■ **Description of the task**
Nothing in the records may change when you print them out again.

■ **Given records**
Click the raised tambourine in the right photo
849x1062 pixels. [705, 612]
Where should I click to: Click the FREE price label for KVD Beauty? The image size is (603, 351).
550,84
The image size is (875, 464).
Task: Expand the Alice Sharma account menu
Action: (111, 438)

■ **Solution to this task**
Click the raised tambourine in the right photo
849x1062 pixels. [705, 612]
Where should I click to: Click the FREE price label for KVD Beauty? The image size is (603, 351).
550,84
The image size is (875, 464).
Task: Expand the Alice Sharma account menu
Action: (111, 438)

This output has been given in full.